Although their first purpose was entering the Argentina field, which was separated from Montevideo only by the Plata River, the canvassers considered the possibility of starting their missionary work in Uruguay. However, the country was passing through a serious financial crisis. Food prices were high, as well as the taxes on imported literature, which could only be sold by authorized people. Besides, they didn’t speak Spanish, which restricted their range of activity to German and English speakers. Most of the English-speaking population had left the town due to the financial crisis. One day they crossed the Plata River towards Buenos Aires, Argentina, taking with them only some book boxes and little more than sixteen dollars. In Buenos Aires there were about 5000 English speakers, in addition to German, Scandinavian and French immigrants.6

From this point on, Stauffer’s missionary efforts were more independent. In January 1892 he left his companions in the capital and went north to the region of Santa Fé to work in German speaking communities.7 In Esperanza, he met four men of other denominations who, only by studying the Bible, had concluded that the seventh day is the biblical Sabbath and were observing it with their families.8 In Sán Cristóbal, two families embraced the Adventist message, where later a church was organized.9

In Crespo city, at Entre Rios province, Stauffer worked among the group that already had a first contact with the Adventist doctrines through Jorge Riffel. Riffel was a Swiss farmer who became Adventist while living in Kansas, United States. After his conversion, he moved to Argentina by his own initiative with a missionary purpose. Stauffer evangelized a group of eight families.10 On September 9, 1894, the Crespo group, already with 36 members, was organized into the first Seventh-day Adventist church of the South American Division territory by Pastor Frank Westphal.11

An important fruit of the work of these missionary canvassers was the conversion of Lionel Brooking, a young English man. He came to know the Adventist message by reading publications in 1892, and became the first Adventist canvasser in South America. Brooking’s fluency in Spanish and French enabled him to reach people other canvassers could not. He began working in the Santa Fé province with Stauffer. While Brooking canvassed to the French immigrants of Waldense faith, Stauffer worked among the Germans.12

After four months serving in Argentine territory, Snyder, Nowlen and Stauffer sold about 200 books. Stauffer concentrated his efforts in the northeast part of that country as well as in the south of Uruguay, where he canvassed in a Swiss colony, resulting in the conversion of one family.

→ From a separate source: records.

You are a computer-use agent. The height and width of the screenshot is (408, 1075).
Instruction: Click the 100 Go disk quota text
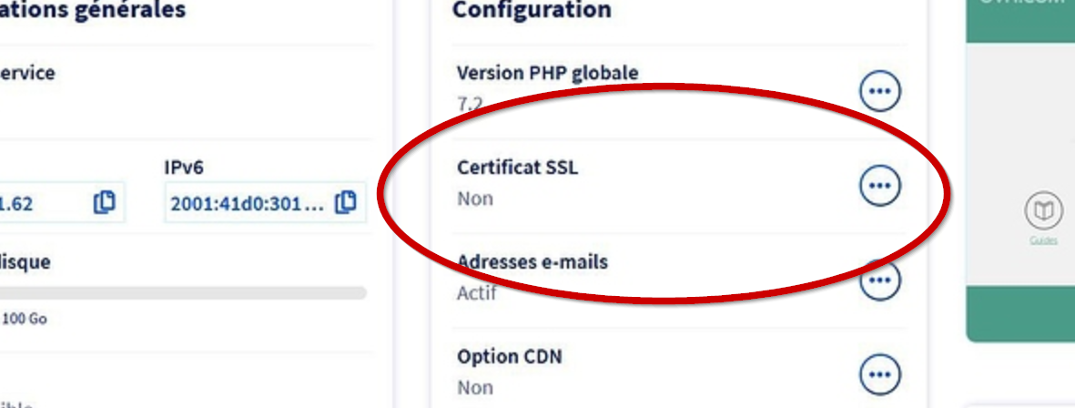[25, 319]
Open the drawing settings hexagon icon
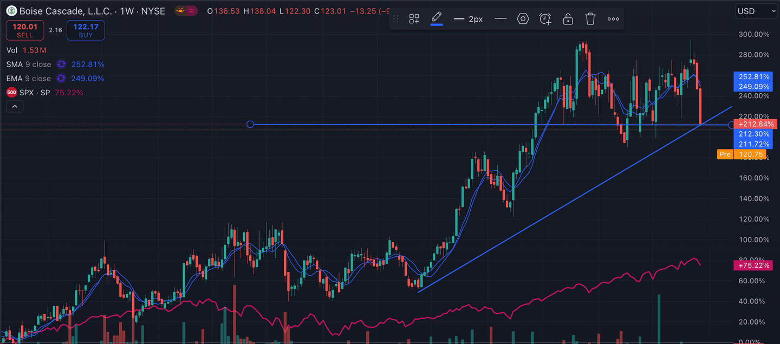The width and height of the screenshot is (780, 344). 523,18
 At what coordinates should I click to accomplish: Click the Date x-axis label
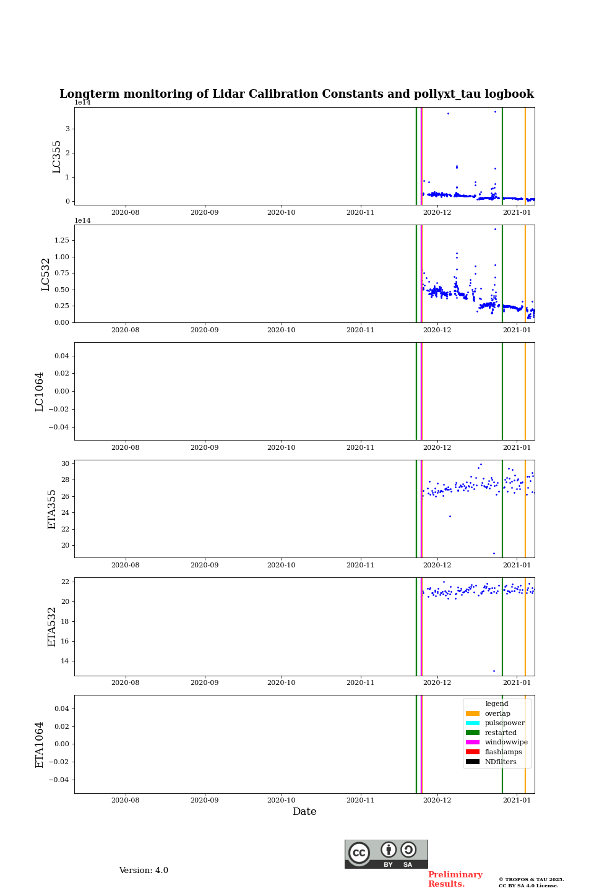(304, 812)
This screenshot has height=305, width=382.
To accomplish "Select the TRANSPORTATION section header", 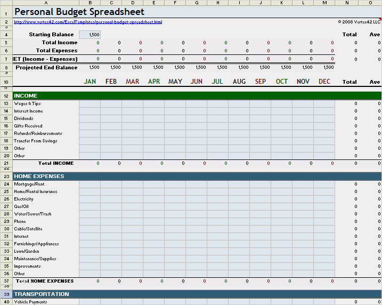I will 196,294.
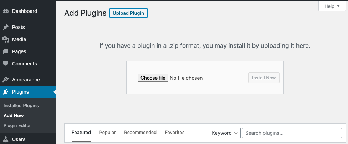
Task: Click the Choose file button
Action: 153,78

Later, the interest was developed by pastor Frank Westphal’s work, resulting in the organization of a church.13

In May 1893 Stauffer went to Brazil at the request of the General Conference. He arrived at the Santos port, in São Paulo state, becoming the first Adventist missionary to work in the Brazilian territory.14 His first missionary efforts were in the São Paulo state, where he canvassed in Rio Claro, Indaiatuba, Piracicaba, and other surrounding cities. Afterward, he canvassed successively in Rio de Janeiro, Rio Grande do Sul and Espírito Santo states.15

Though there was not yet any Adventist literature in Portuguese, Brazil offered a great opportunity for missionary work among German speakers, since, according to Stauffer, there were about 200,000 immigrants in the country, most of them living in the southern states.16 Stauffer traveled frequently through many states of the southern and southeast regions of Brazil.17

Around November 1894, Stauffer discovered in Espírito Santo state a large German colony with about 12,000 inhabitants, located in the Santa Leopoldina city, at the region of Santa Maria de Jetibá. There he sold the book The Great Controversy. Stauffer strived tirelessly over about six months to attend interested people, having become ill from overwork. Staufer soon saw the baptism of the first group of converts, on December 14, 1895, in a ceremony officiated by Pastor Huldreich Graf. Among them was Guilherme Storch, father of the future evangelist pastor Gustavo Storch.18

In March 1895 the first Adventist missionary to South America, Frank Westphal, arrived in Brazil after six months in Argentina and Uruguay. In March, he met in Rio de Janeiro with Stauffer, who, due to his illness, had left Espírito Santo to accompany Westphal on his trip over the São Paulo state.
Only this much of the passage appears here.